On Wednesday and Thursday this week, a minority of Tide members experienced intermittent issues using the “banking” parts of their Tide app (viewing balances and initiating Faster Payments). The best remedy was simply to “wait a few minutes and try again” but we still consider this situation to be totally unacceptable, so I wanted to explain the detail of what happened.
Around 4am on 17th May we noticed an increased number of connection timeouts to our payments provider, PrePaid Solutions (PPS). Initial assessment of the situation showed that data was not transmitting correctly between two data centres - what engineers call “packet loss”.
Packet loss affects all online organisations occasionally and is generally resolved very quickly. However, this problem persisted so we raced round the clock to find solutions.
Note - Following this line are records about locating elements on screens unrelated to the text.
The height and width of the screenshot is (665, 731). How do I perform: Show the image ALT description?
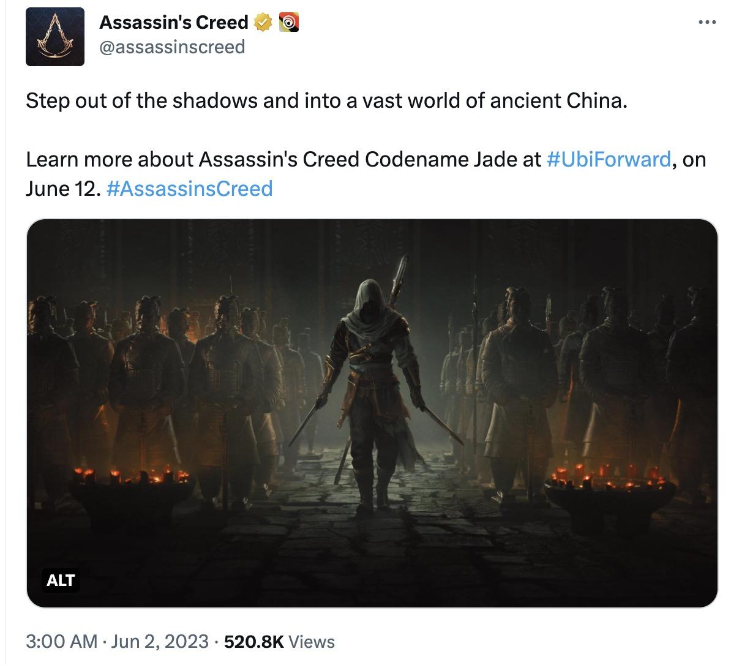point(61,579)
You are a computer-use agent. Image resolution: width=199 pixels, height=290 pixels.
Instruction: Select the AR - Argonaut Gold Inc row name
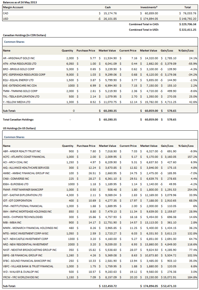(19, 58)
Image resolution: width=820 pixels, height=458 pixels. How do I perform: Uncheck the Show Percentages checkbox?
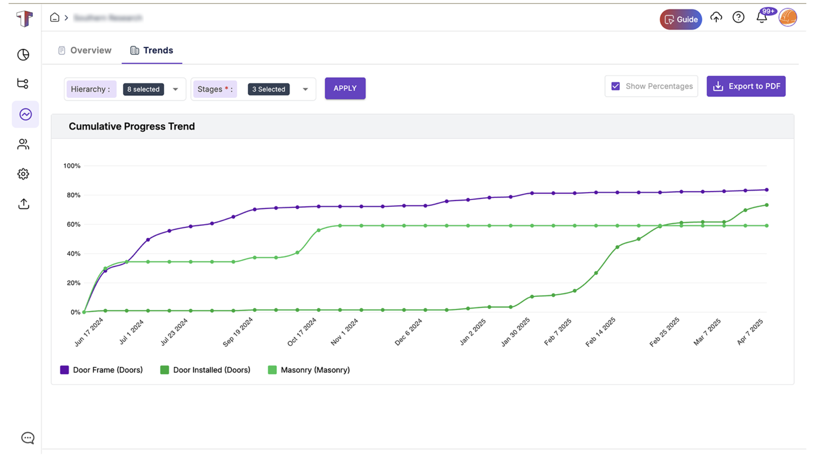pyautogui.click(x=616, y=86)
Attempts to route traffic to PPS’s secondary systems proved unsuccessful, as did re-routing traffic via a secondary data-centre of Tide’s.
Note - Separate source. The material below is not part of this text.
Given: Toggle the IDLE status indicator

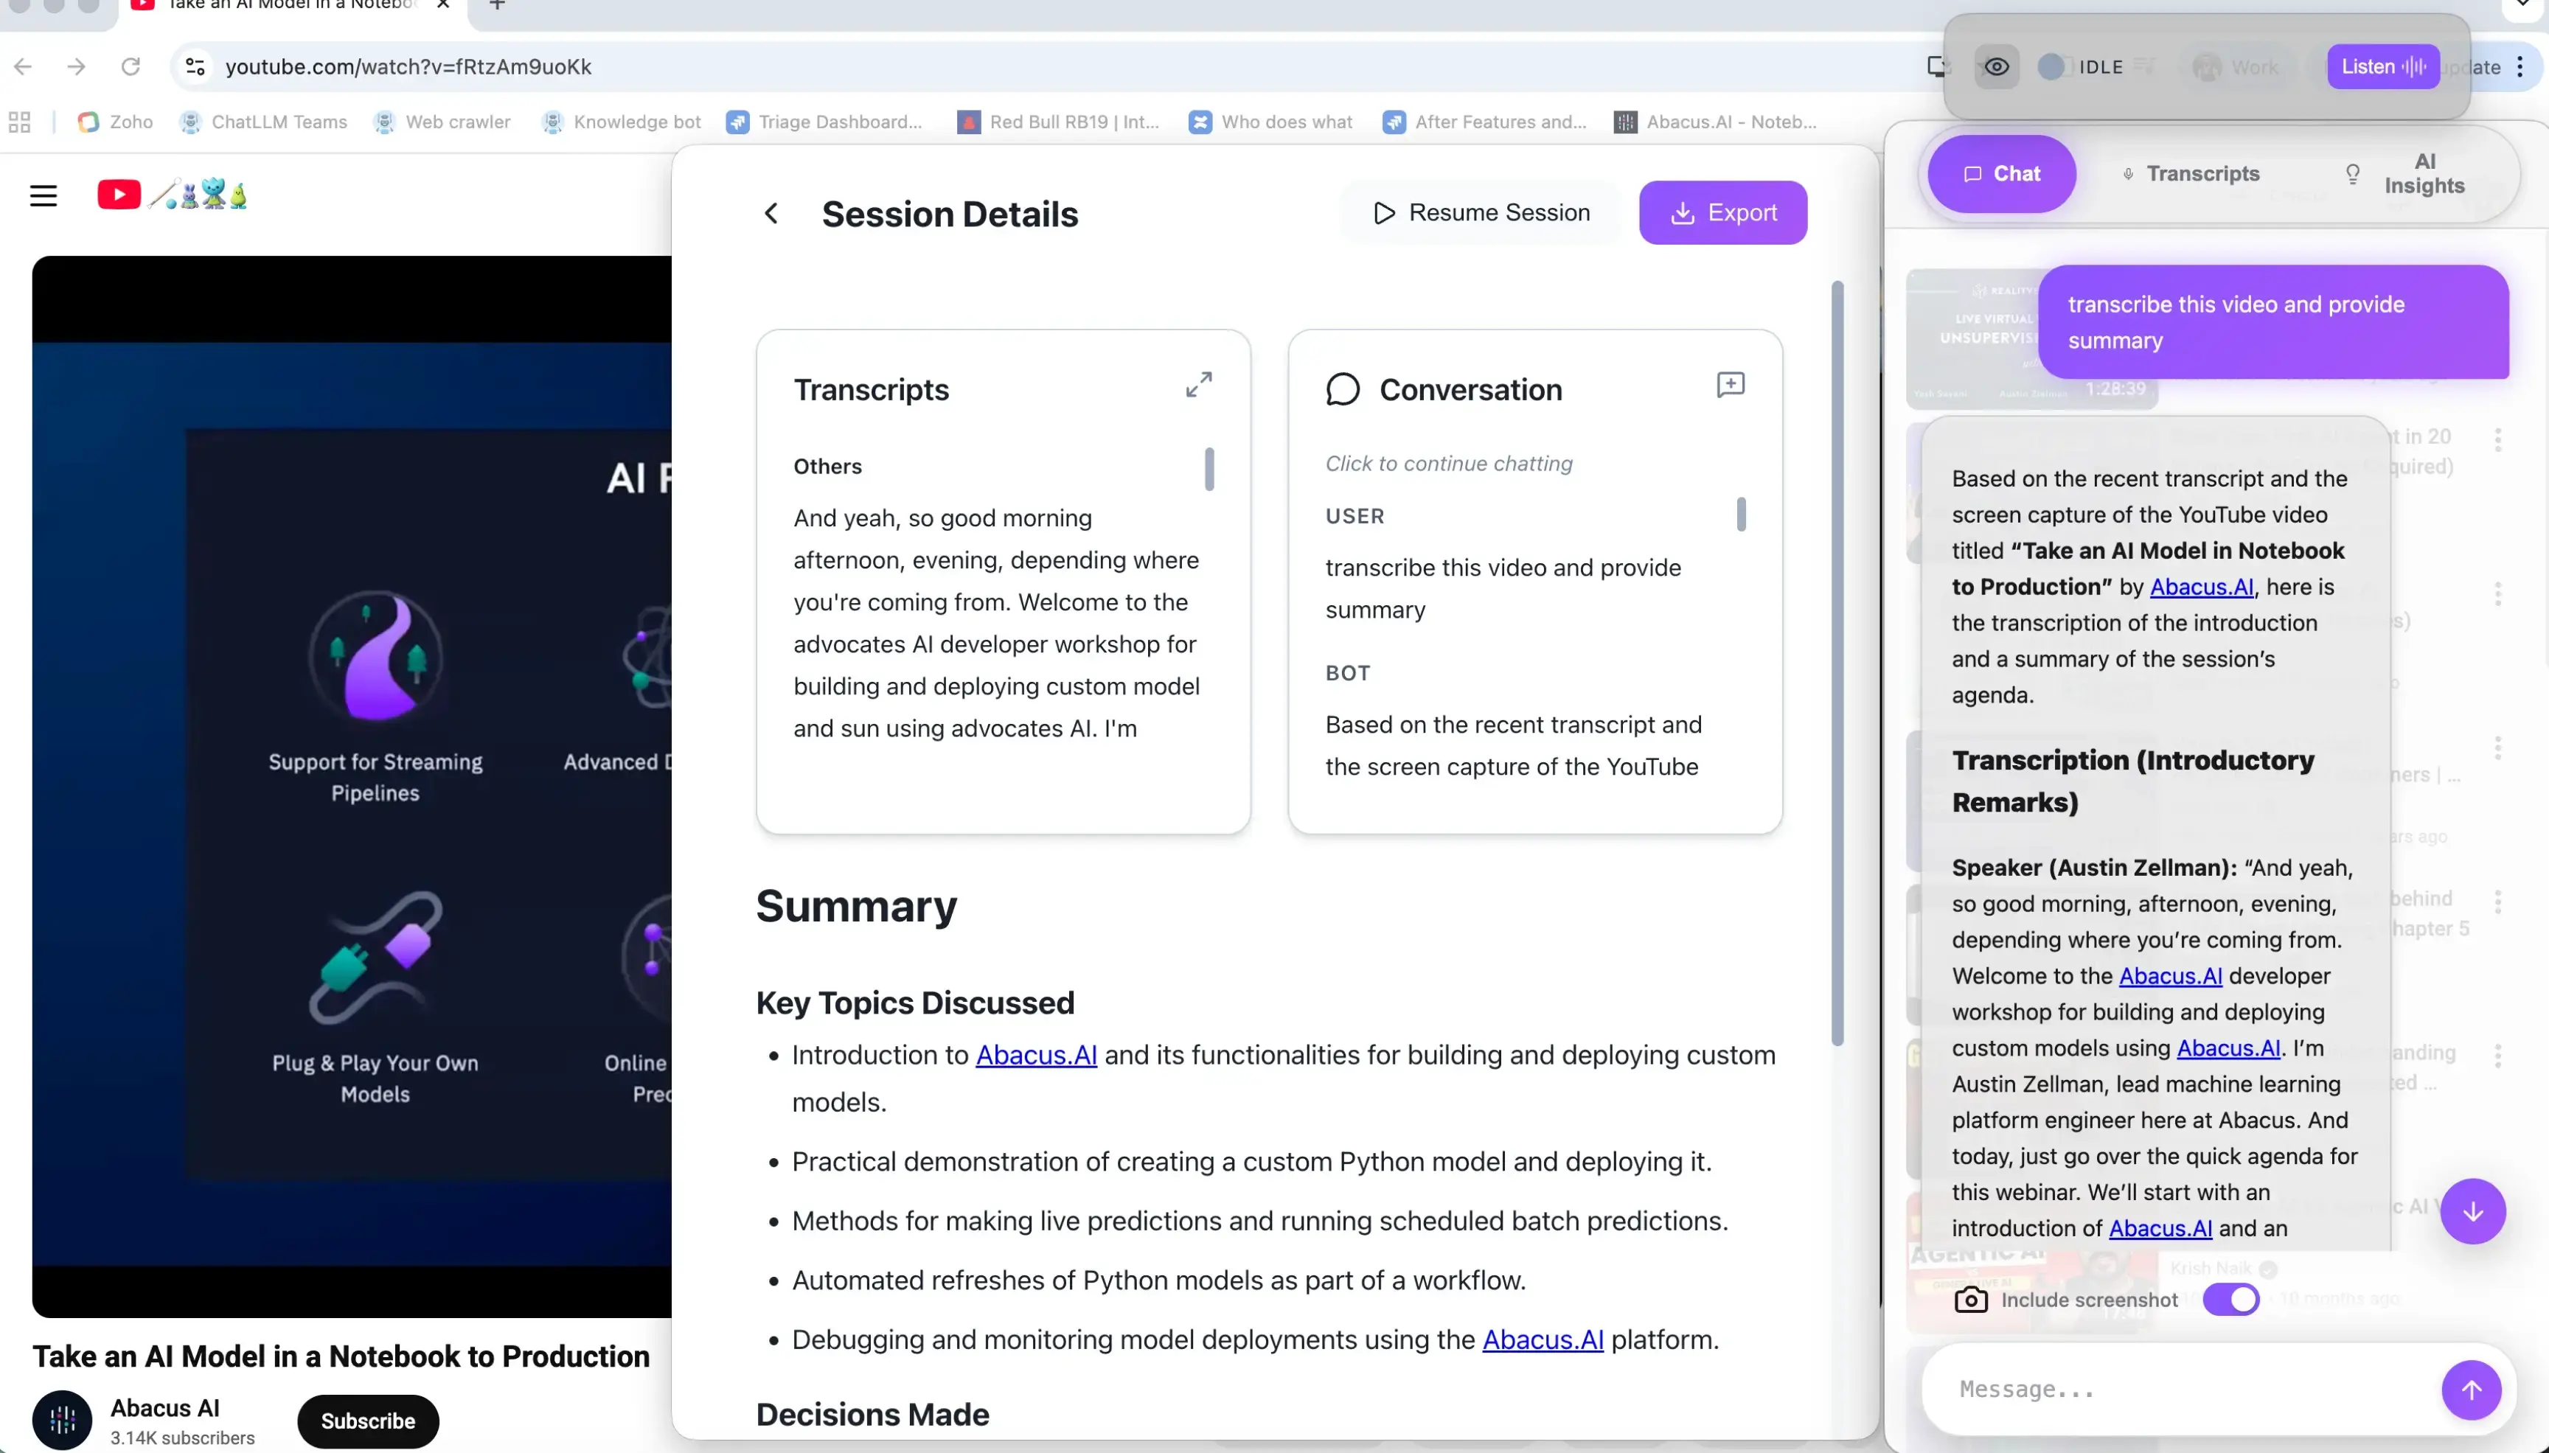Looking at the screenshot, I should pos(2050,67).
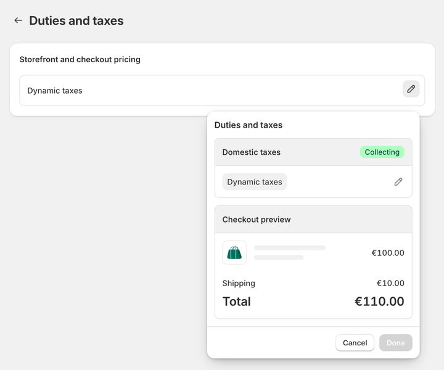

Finally a combination solution was found: PPS’s networking provider routed traffic through an alternative data network, and Tide moved our operations to utilise PPS’s secondary systems. Together we were able to re-establish stable connectivity.
What can we learn from this? In truth, neither Tide nor PPS’s systems “failed”, and both organisations moved quickly to remedy a problem we did not cause. Nevertheless it is clear that we can and should seek to have backup data transit processes in place for faster switching of networks should it be necessary. We’re now talking with PPS with the intention of setting that up.
Tide has successfully relied on PPS for banking services for nearly a year and we’ve never experienced an issue like this before. Fortunately the impact was modest but I want to be clear to our members that we take this very seriously and will do everything we can to ensure it can’t happen again.
Matt Wilson, CTO